The Bulgarian natural gas company Bulgargaz has suspended payments of $1 million from the Bulgarian budget to BOTAS, effective July, according to Kaloyan Metodiev, an independent Member of Parliament (MP) in Bulgaria’s 50th Parliament.

He stated that the contract with BOTAS goes against national interests and that they will likely pursue arbitration.

Concerns over national interests

Metodiev made these comments in response to statements in Bulgarian media, emphasizing that Minister Vladimir Malinov’s remarks suggest the contract with BOTAS does not align with Bulgaria’s national interests, which opens the door for potential arbitration.

He noted Bulgargaz ceased payments in July because it was no longer feasible to transfer $1 million daily from the Bulgarian budget to BOTAS’s accounts.

Legal options for protection

The state gas supplier, Bulgargaz, hired a legal advisor to explore various options to protect Bulgarian interests under the contract signed with Turkish BOTAS. This contract reserves an annual capacity of 1.85 billion cubic meters until 2036 for a daily fee of approximately $500,000. A meeting between the two companies was scheduled for Oct. 15 in Istanbul to discuss the contract, but Bulgargaz had already stopped payments in July.

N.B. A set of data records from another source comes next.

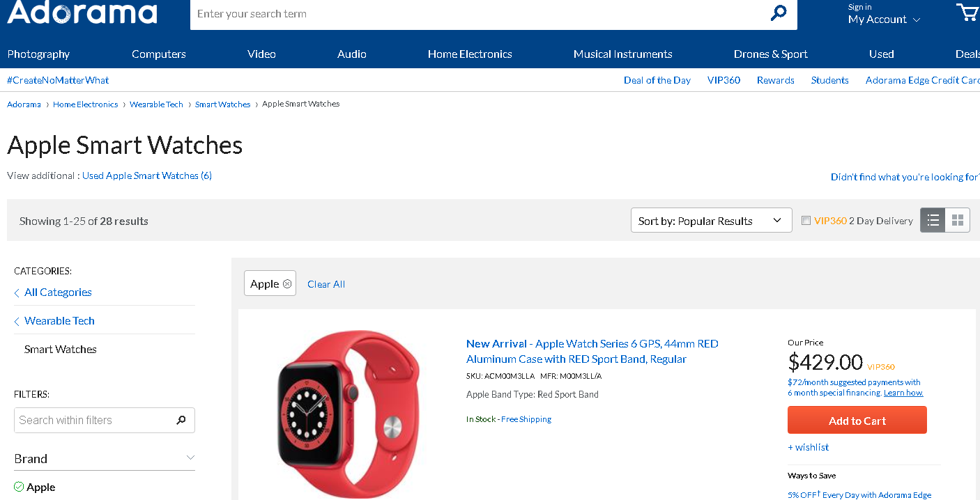Remove the Apple filter chip

[286, 284]
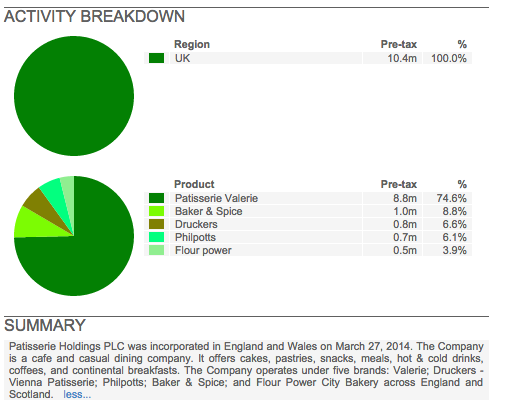Click the Philpotts product name
510x402 pixels.
[x=195, y=237]
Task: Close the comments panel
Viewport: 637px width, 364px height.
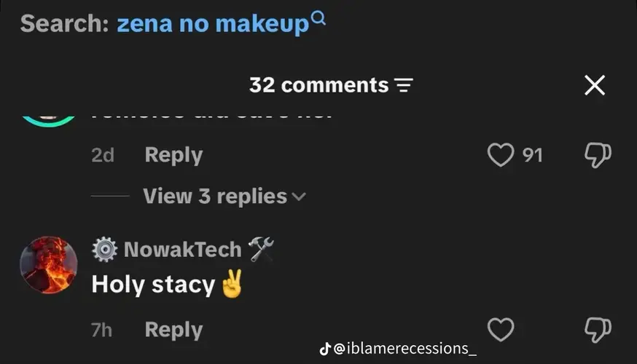Action: pos(595,85)
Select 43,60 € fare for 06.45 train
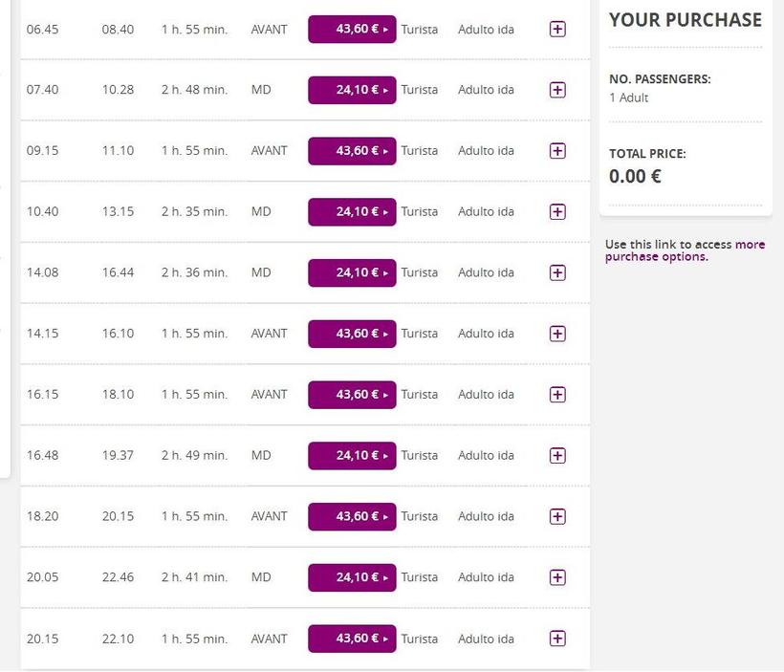784x672 pixels. (x=352, y=29)
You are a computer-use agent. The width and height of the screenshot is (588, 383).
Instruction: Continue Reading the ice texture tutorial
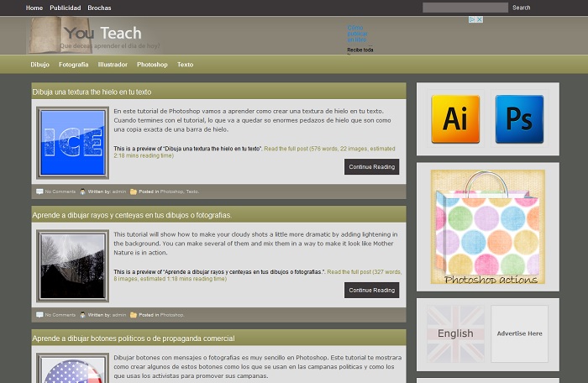tap(371, 166)
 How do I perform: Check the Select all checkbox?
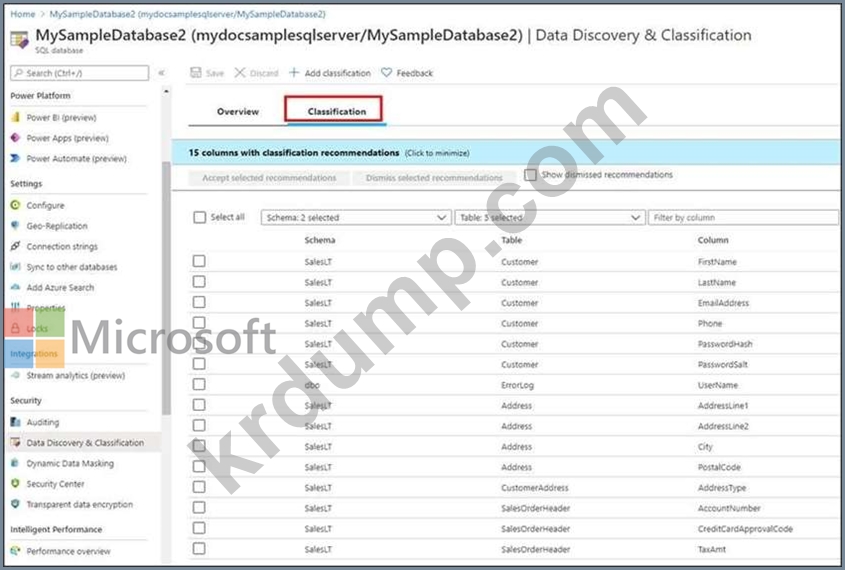pos(200,217)
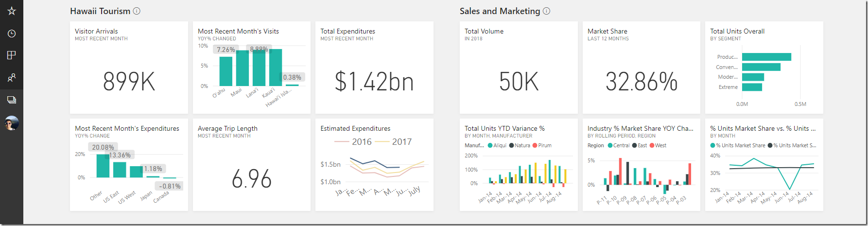Click the user profile avatar
868x226 pixels.
coord(12,123)
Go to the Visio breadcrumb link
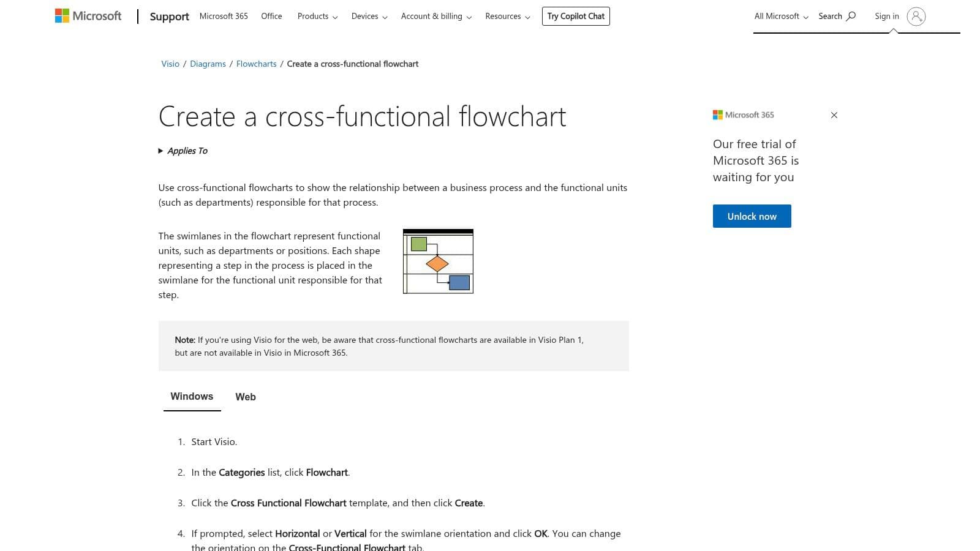The width and height of the screenshot is (980, 551). click(170, 64)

The situation became clearer following Energy Minister Vladimir Malinov’s response to questions on Oct. 11. Metodiev expressed concerns about the absence of a termination clause in the billion-dollar contract, questioning the decision to seek legal advice after only two years of payments.

Call for accountability

He called on President Rumen Radev, Acting Prime Minister Galab Donev, and the head of Bulgargaz to take responsibility for the situation.

Metodiev further noted that while the Turkish company continues to send invoices, Bulgargaz has not made any payments.

He stated that the Turkish side cannot be blamed in this situation, emphasizing that they were not forced into this agreement and that the real issue lies within their ranks.